──────── PASSAGE TO READ

All the words are printed, both in the original Icelandic and in English translation. The style is one of heroic story-telling with a Luonnotar delicacy at one moment and a harsh stone-cracking angularity at the next.

Leifs' life has been covered in other MusicWeb reviews so we'll avoid the details. His return to Iceland in 1945 after more than a decade in Nazi Germany was greeted with controversy. The Landfall Overture is built around the composer's experience of seeing Iceland emerge from the mists on that return voyage. It is mysterious, the orchestration carefully calculated, miasmic, pregnant (like the pppp episodes in The Firebird) and finally sloggingly cannonading and bell-assaulted.

Spring Song is a taciturn celebratory piece with punched grace, punctuated with delicacy and a spat-out percussive rattle. The Jonas Hallgrimsson - in memoriam is monumental, elbows out, strutting in a slightly uncoordinated way, bass-emphatic and volatile. This is ungracious music but not at all rebarbative.

Viking's Answer is a grim, thuddingly heroic, piece where harshness is part of the warp and woof of the idiom. The brass in their taciturn defiance recall Roy Harris in serious symphonic mode (Symphonies 3 and 7). The music may be harsh but it is not dissonant in any academic way. The violence portrayed through the scoring for wind-band including four saxophones and violas is direct. There are no vocal parts here.

────────────────

** TASK STATEMENT **
Continue the review of Jón Leifs' orchestral pieces from its last sentence.

──────── RECORD EXCERPTS

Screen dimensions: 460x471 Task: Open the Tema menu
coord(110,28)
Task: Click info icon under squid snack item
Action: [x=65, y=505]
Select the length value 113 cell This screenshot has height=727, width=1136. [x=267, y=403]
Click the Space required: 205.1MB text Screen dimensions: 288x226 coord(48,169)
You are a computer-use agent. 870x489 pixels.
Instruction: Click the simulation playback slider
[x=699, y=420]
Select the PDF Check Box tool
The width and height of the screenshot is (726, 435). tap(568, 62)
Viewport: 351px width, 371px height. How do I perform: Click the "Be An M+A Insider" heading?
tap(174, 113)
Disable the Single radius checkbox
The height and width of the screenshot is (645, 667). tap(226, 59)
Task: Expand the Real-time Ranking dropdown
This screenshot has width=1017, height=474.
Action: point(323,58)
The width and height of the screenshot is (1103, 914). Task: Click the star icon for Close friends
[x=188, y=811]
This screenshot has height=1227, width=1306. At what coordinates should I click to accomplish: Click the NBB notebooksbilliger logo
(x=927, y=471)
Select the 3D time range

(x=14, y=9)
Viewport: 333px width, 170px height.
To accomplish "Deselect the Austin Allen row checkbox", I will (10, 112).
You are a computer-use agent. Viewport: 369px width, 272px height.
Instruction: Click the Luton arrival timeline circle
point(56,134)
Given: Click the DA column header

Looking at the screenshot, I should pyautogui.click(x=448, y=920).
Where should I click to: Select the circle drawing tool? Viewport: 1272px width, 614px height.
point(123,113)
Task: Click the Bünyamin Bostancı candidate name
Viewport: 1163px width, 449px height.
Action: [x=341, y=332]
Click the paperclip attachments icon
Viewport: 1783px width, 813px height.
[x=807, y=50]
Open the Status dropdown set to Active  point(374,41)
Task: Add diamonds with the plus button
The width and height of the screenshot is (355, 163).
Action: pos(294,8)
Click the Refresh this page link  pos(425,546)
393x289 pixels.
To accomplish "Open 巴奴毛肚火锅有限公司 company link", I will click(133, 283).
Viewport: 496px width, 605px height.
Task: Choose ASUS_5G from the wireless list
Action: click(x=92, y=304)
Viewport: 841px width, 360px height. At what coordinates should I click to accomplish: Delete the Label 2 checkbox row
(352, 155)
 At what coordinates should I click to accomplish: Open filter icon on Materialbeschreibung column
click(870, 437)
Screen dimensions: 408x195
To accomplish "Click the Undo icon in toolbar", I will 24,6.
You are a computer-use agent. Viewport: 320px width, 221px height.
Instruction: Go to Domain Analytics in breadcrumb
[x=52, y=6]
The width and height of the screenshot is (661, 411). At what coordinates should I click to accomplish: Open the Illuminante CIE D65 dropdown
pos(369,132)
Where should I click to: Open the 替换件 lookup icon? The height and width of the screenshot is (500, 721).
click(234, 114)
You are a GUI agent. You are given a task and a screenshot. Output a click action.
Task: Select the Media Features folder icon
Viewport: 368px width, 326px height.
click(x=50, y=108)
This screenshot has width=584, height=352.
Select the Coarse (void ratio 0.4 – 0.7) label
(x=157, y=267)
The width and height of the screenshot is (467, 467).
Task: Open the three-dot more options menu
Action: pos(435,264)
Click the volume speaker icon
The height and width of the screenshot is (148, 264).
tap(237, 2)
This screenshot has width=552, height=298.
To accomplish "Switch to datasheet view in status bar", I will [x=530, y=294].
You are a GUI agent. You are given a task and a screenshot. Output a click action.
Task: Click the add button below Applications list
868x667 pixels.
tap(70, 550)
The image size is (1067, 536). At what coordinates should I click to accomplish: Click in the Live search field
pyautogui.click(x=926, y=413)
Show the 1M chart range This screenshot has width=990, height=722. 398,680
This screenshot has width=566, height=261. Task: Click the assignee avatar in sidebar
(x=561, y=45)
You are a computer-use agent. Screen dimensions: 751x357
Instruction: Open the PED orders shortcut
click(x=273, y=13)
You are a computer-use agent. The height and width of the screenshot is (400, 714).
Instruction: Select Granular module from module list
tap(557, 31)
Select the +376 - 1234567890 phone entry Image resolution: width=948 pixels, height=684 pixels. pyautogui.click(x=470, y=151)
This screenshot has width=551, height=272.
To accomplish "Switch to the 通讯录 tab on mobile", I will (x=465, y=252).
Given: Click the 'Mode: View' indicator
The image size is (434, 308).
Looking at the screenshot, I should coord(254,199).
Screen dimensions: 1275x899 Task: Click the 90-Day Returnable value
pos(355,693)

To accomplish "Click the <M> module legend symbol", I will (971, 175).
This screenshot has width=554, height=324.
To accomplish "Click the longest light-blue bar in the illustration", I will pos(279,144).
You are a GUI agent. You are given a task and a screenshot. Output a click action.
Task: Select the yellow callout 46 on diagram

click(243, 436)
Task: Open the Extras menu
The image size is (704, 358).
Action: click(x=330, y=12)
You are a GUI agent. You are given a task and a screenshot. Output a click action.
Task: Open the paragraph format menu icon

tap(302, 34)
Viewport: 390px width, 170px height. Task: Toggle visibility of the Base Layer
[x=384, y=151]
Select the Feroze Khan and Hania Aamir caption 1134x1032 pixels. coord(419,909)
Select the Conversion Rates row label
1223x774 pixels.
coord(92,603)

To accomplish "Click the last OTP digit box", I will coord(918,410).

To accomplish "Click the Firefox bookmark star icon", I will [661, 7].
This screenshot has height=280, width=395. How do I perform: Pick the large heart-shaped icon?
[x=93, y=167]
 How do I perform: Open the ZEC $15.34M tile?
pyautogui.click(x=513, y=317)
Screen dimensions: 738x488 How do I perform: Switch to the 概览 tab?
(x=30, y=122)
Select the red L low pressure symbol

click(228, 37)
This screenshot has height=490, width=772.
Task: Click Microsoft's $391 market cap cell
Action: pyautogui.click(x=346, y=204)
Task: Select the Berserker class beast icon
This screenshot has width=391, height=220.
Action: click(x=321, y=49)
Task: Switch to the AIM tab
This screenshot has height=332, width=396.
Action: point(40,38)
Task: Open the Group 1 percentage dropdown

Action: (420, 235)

────────────────

** ANSWER BOX **
The Lay of Helgi has roles for bass and alto. Once again the vocal and instrumental lines are broken down before they can fly independently. What is unusual is the slippery slaloming writing for strings at 7.02 onwards - fascinating. The work was completed in Helsinki in 1964 within days of the hostile reaction to the premiere of his Hekla at the Great Hall of Helsinki University.

Groa's Spell again demonstrate that Leifs genius took him towards stern declamation rather than ingratiating melody. Groa is the dead mother of Svipdagr who visits her grave. Having risen from the dead Groa then proceeds to call down beneficent spells on her son in his quest for a wife. Stark, unembellished ideas flail and spit, intone and mutter (there is a great deal of quiet music), rage and storm. It may be too bereft of ornament or unleashed melody to hold the attention fully but like all Leifs it is so strange it holds the listener fascinated.

The early Iceland Cantata is in seven movements. It was performed in part in Greifwald in Germany in 1930. It was only in 1959 that the work was performed complete, nine years before Leifs' death. The choral writing has a gentleness that became much rarer in his later music. There is a great deal of diaphanous delicate singing from the choir. However the allegro furioso penultimate movement has his explosive fulminating signature rhythms and volcanic dies irae violence. The final andante is punctuated with 'dinks' from the hammer and anvil, stabbing impacts and sepulchral bell noises. All ends in a glimmering pristine peace.

With all of this Eddic material I do hope that someone is setting about realising Leifs' three-part Edda oratorio left incomplete on his death.

Arni Heimir Ingolfsson's notes fill in the detail but assume that there is no need for basic biographical background. Full Icelandic texts and translations are given.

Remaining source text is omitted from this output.